Course: Amazon Sponsored Products Vendor Academy
You will learn:
- Basic concepts and KPIs
- How to set goals
- How to set up and optimize campaigns
- Amazon Sponsored Products: Introduction
- Amazon Sponsored Products: The Basic Elements
- Define Goals for Amazon Sponsored Products
- Keyword Research: Finding the Best Amazon PPC Keywords
- PPC Strategy, Structure and Campaign Setup
- Optimizing Your Sponsored Product Campaigns
Content Marketing Manager at Sellics. I'm a storyteller and digital marketer looking at everything that's happening and changing in the Amazon marketplace.
PPC Strategy, Structure and Campaign Setup
You will learn:
- PPC Campaign strategy and structure
- How to setup your ad campaigns
Many vendors launch their Sponsored Products campaigns without a proper structure or strategy. However, campaign structure is critical as it significantly influences the effort and precision of campaign management. Structure and (optimization) strategy are therefore closely connected.
Furthermore, it is difficult to change the structure of your campaigns after they have been set up. If you begin with a well-thought-out structure, you will save a lot of time later and will get better results.
In this lesson, we show you how to create a structure for your campaigns that will deliver good results and requires only moderate effort.

**Dataset rows**
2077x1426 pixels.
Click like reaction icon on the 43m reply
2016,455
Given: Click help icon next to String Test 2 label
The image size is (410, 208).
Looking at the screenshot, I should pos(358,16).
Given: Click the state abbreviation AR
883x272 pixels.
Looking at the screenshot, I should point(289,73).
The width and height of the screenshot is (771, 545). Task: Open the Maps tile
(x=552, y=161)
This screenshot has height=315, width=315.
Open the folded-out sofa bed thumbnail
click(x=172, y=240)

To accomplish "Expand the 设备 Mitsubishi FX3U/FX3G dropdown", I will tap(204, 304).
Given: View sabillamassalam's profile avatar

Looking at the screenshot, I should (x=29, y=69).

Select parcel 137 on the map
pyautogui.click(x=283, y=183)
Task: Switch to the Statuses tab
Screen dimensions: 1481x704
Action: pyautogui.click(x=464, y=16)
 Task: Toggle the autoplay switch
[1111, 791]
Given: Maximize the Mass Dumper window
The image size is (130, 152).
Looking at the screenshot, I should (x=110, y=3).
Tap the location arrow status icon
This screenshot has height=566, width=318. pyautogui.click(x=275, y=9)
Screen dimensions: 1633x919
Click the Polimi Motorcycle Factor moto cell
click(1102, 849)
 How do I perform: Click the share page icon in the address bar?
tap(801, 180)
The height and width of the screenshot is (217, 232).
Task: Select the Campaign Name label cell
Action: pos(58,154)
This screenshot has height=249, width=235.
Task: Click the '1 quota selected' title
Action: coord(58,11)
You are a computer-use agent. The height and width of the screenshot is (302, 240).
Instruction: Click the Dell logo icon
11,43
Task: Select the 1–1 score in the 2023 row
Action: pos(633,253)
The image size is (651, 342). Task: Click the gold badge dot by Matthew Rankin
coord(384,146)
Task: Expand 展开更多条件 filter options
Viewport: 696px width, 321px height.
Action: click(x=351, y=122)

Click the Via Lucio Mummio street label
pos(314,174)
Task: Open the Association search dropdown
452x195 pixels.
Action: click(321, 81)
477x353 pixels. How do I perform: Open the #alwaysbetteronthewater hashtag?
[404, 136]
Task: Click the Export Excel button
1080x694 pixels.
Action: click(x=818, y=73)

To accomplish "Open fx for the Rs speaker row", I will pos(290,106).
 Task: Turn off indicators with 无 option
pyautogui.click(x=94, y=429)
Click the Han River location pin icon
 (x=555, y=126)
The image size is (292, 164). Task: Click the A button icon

**To be done**
In the course page above, list every bulleted item that begins with the words "How to".

**The result**
- How to set goals
- How to set up and optimize campaigns
- How to setup your ad campaigns